WHAT YOU SHOULD DO
Your answer should consist of the lines in the listing that hold "agent".

RECORDS TO PROCESS
= = = =
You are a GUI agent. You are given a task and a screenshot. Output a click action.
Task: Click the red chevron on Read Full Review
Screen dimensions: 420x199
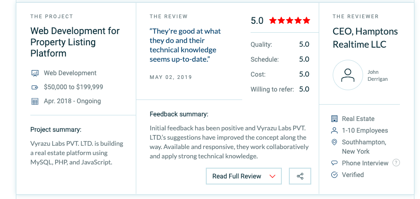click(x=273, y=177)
= = = =
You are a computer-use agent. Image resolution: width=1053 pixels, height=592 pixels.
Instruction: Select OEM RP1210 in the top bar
= = = =
FINAL ANSWER
You are a GUI agent. You are given a task and a screenshot. Output a click action.
You are a computer-use agent. Image resolution: width=1053 pixels, height=592 pixels.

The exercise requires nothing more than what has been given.